Description of the task. Copy out all of the data exactly as it appears.
***
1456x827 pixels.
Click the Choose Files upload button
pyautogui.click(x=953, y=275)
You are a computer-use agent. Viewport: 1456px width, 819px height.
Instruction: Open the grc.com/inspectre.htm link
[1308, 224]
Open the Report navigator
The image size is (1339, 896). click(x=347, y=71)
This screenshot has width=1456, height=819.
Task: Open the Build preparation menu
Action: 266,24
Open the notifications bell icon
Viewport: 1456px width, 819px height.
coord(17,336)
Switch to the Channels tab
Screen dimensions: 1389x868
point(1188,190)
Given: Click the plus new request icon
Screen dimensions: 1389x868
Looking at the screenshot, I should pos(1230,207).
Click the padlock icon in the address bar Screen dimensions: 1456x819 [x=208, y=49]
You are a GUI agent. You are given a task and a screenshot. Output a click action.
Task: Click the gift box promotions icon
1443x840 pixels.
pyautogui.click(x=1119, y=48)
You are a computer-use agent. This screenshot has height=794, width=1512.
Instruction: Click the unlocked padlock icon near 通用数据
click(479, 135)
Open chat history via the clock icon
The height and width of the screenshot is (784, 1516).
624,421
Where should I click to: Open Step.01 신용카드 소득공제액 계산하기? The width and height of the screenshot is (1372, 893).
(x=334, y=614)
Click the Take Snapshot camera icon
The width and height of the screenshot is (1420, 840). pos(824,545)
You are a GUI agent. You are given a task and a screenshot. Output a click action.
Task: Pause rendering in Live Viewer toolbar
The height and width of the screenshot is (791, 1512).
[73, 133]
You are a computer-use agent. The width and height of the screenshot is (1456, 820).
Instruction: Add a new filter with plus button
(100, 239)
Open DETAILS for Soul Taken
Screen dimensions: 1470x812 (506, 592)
***
Final answer.
1456x827 pixels.
Click the Choose Files upload button
pyautogui.click(x=953, y=275)
You are a computer-use agent. Viewport: 1456px width, 819px height.
Instruction: Open the grc.com/inspectre.htm link
[1308, 224]
Open the Report navigator
The image size is (1339, 896). click(x=347, y=71)
This screenshot has width=1456, height=819.
Task: Open the Build preparation menu
Action: 266,24
Open the notifications bell icon
Viewport: 1456px width, 819px height.
coord(17,336)
Switch to the Channels tab
Screen dimensions: 1389x868
point(1188,190)
Given: Click the plus new request icon
Screen dimensions: 1389x868
Looking at the screenshot, I should pos(1230,207).
Click the padlock icon in the address bar Screen dimensions: 1456x819 [x=208, y=49]
You are a GUI agent. You are given a task and a screenshot. Output a click action.
Task: Click the gift box promotions icon
1443x840 pixels.
pyautogui.click(x=1119, y=48)
You are a computer-use agent. This screenshot has height=794, width=1512.
Instruction: Click the unlocked padlock icon near 通用数据
click(479, 135)
Open chat history via the clock icon
The height and width of the screenshot is (784, 1516).
624,421
Where should I click to: Open Step.01 신용카드 소득공제액 계산하기? The width and height of the screenshot is (1372, 893).
(x=334, y=614)
Click the Take Snapshot camera icon
The width and height of the screenshot is (1420, 840). pos(824,545)
You are a GUI agent. You are given a task and a screenshot. Output a click action.
Task: Pause rendering in Live Viewer toolbar
The height and width of the screenshot is (791, 1512).
[73, 133]
You are a computer-use agent. The width and height of the screenshot is (1456, 820).
Instruction: Add a new filter with plus button
(100, 239)
Open DETAILS for Soul Taken
Screen dimensions: 1470x812 (506, 592)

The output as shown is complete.